By: Conor Bezane
Common people do not have a monopoly on feeling hopeless and suicidal. It can happen to anyone, including celebrities.
When a depressed Sinéad O’Connor sequestered herself in a New Jersey motel room in 2015, crying out for help in a 12-minute YouTube video, it was out of desperation. But the reactions from people on the internet were extreme.
One comment on Facebook read:
"Suck it up, Lady!!! Don’t bring “US” into your sad little world. Go back home and spend your money in the PUB!!! and you know what, buy them a round for God’s sake."
Just because someone may be rich and famous doesn’t mean they are at fault for not spending money on treatment to feel better. O’Connor was diagnosed bipolar and revealed her status to Oprah in 2007. However, she found out later, her true diagnosis was PTSD and depression.
Hopelessness is a heavyweight predicament for anyone, and it is difficult for anyone to ask for help — that includes celebrities.

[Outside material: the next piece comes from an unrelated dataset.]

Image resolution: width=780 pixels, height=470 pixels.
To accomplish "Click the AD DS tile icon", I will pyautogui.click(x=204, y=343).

Were Anthony Bourdain and Kate Spade not entitled to feel powerless merely because they were celebrities? It’s a cliché, but celebrities are people, too. And Bourdain and Spade, while not bipolar, struggled just as much as we who are bipolar struggle.
Bourdain had it all: a successful docu-series on CNN, bestselling books, a couple of revered restaurants. But depression knows no boundaries. And Bourdain took his life despite his successes.
In fact, we never know what’s under the covers when it comes to anyone, let alone celebrities who keep their private lives under wraps.
Kate Spade’s death by suicide came as a shocker. Who knew the iconic handbag designer with more than 175 stores internationally was in so much agony?
Yet, some cried foul about these two celebrities, whose deaths occurred within a span of one week.
If they were at the top of their game creatively, financially, and sensibly, posited some insensitive yet vocal internet trolls, how dare they take their own lives? They had the money to seek treatment. They had many people in their lives to confide in. They had the wherewithal to check themselves into a psychiatric hospital or rehab and not have to worry about the cost of it.
But they didn’t. They died by suicide. And many people thought it was shameful and selfish.
Even Mariah Carey was not immune from personal attack when she came out as bipolar. “Mariah is full of s--- and drugs,” one Facebook comment read. “I cannot stand that woman, now I know why,” read another.
Celebrities deal with the pressure of having to be ON all the time. Especially comedians like Robin Williams, who was also bipolar and died of suicide. We only see them in the public eye and don’t know what’s going on behind the scenes.
In the case of Mariah, she suffers from bipolar II and continues to be a one-woman hit factory, singing her way to the top of the charts ever since her self-titled debut in 1990.
Mariah came out gracefully in an interview with People magazine. She made the rounds in the press, busting stigma and obliterating misconceptions.
One commenter on Facebook believed that Carey could never be bipolar because her career is thriving.
“Bipolar ppl aren’t like Mariah Carey, I can assure you that,” read that comment.
This comment assumes that bipolar people cannot function like the “normies.” On the contrary, there are many stripes on the spectrum of bipolar and many people can — and do — work full-time jobs and operate “normally.” And “normal” is also subjective.
Kanye West released an album this summer called “I Hate Being Bi-polar [sic]. It’s Awesome!,” making light of the seriousness of mental illness and declaring bipolar to be his superpower. He was the anti-Mariah.
Kurt Cobain is not a good role model, given his addiction to heroin and subsequent suicide. But when I found out he was bipolar, it solidified Nirvana’s status as my favorite band. I knew there was a reason I could understand Cobain’s sometimes nonsensical lyrics. In a way, he was a role model for me because, like me, he was bipolar I and obviously obsessed with music. His story is a cautionary tale.
While some of us can’t work because of rapid-cycling bipolar or extreme anxiety or panic disorder and do need disability benefits, there are some who have the capacity to seize the day almost every day and work successfully.
Some of us, especially those with bipolar II, deal with smaller bouts of depression and don’t have the hallucinations and psychosis that come with the mania of being bipolar I. Those with bipolar II have hypomania, a lesser degree of mania that is like a euphoria without the odd behavior that can come with full-blown mania.
As we all know, every person is different. I’m bipolar I, but I continue to write every day, minus some days when I don’t feel up to it because of a bad mental health day or a depressive episode.
But celebrities are just as entitled to bad mental health days as I am, and if they have suicidal tendencies, they are not selfish, they are merely human.